THE MERCHANT OF DREAMS:
Night’s Masque Volume 2.
By Anne Lyle.
Mal Catlyn has been living in France since the political incidents that led him to accuse a powerful nobleman of treason against the crown and then seek refuge elsewhere. But part of the skrayling Erishen’s soul is still living inside him and his brother Sandy becomes more and more lost to him as time passes. Mal can’t put things off any longer; it is time to find Ambassador Kiiren and resolve things once and for all.
Coby has been accompanying Mal on his adventures, in her usual disguise of Jacob Hendricks. Acting the part of Mal’s valet in public and his friend, and perhaps more, in private, the pair are once again caught up in the mission to find a way to free Erishen’s soul. Unfortunately it seems this time her disguise is not working for them and revealing her true self may be the answer. Coby soon finds herself having to deal with the irony that after spending so long learning to live as a male, the prospect of being a female in public is daunting to say the least.

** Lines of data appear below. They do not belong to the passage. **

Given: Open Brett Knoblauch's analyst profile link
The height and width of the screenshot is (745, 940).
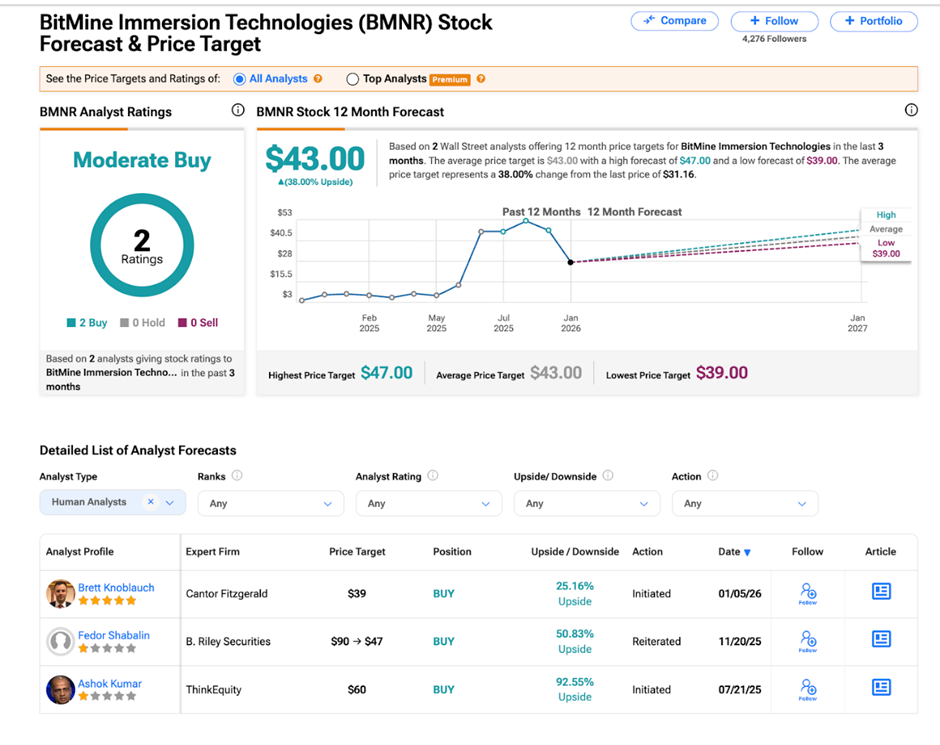Looking at the screenshot, I should (116, 588).
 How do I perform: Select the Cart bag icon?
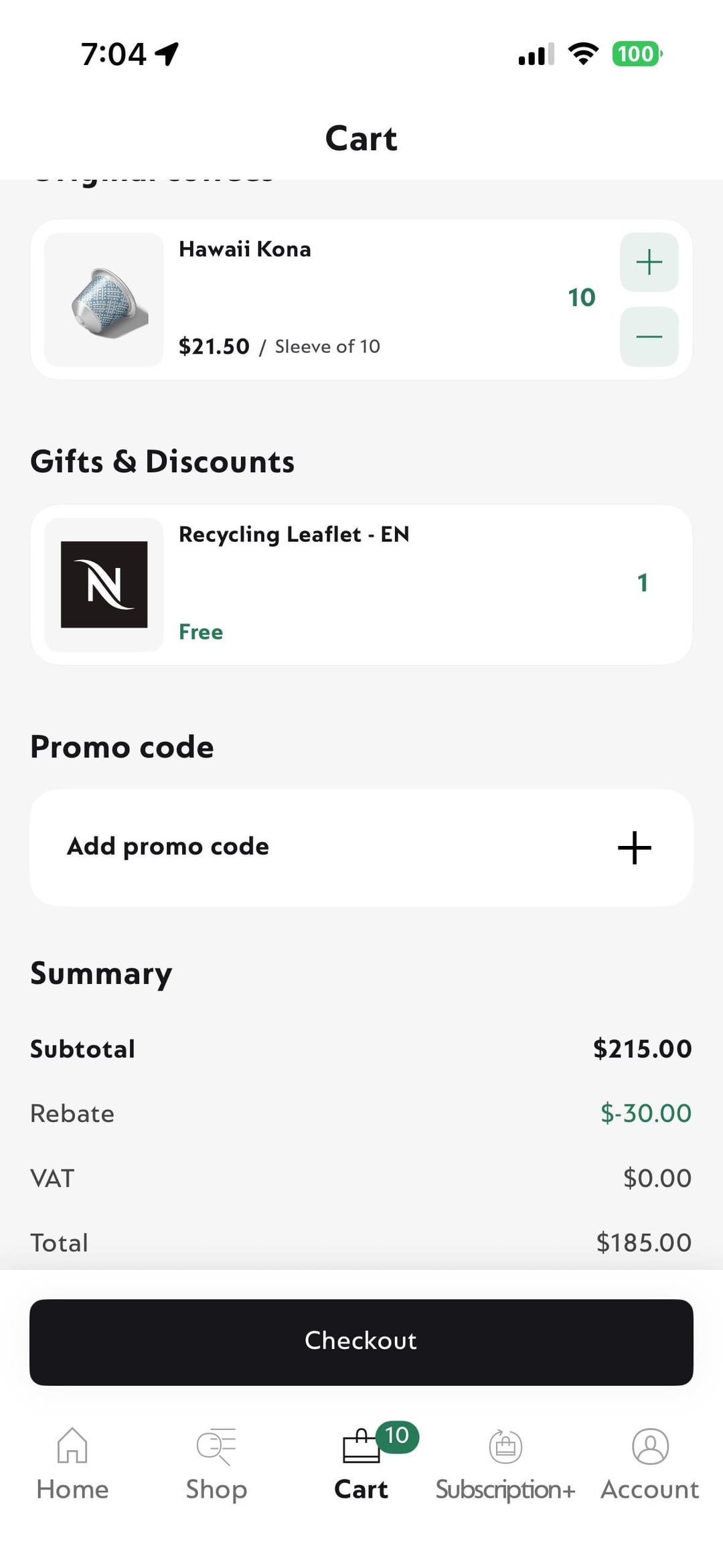pos(359,1448)
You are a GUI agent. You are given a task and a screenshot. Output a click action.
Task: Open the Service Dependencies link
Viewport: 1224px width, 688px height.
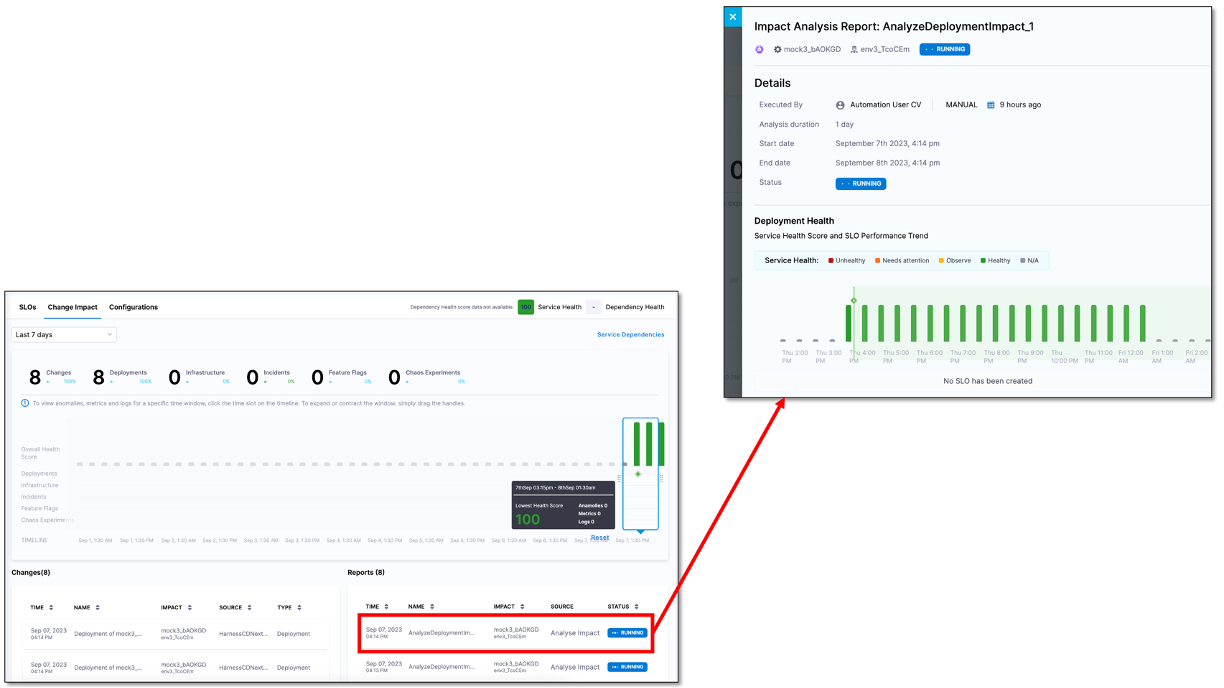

In this second book Coby’s character was developed more fully and I had much more of a sense of her desires and motives which helped in empathising with her to a greater degree. This time around she felt very much an equal to Mal and less a supporting character to his lead. The skraylings too became a clearer race to understand and some of the questions raised in book one relating to their abilities and motives were answered.
Whereas The Alchemist of Souls took much of its strength from the strong representation and grounding of its setting in London, The Merchant of Dreams plays out in more diverse settings, from the seedy streets of 16th century Venice to the decks of a pirate ship and the limitless world of the skraylings’ dreams. This differing landscape injects the story with more vibrancy. There is a faster pace and much more of a sense of tension and immediacy to this second instalment.
The Merchant of Dreams has a satisfying ending despite the pain and tragedy the characters suffer throughout the story, and as I read the last few pages I got the distinct feeling that there is an even bigger and tougher adventure yet to come in the concluding part. The exploration of gender, relationships (both political and personal) and sacrifice continue in a historical fantasy that is as light-hearted and entertaining as it is deep. Perhaps its most admirable quality is Lyle’s willingness to explore and represent the minority in a realistic and unashamed manner.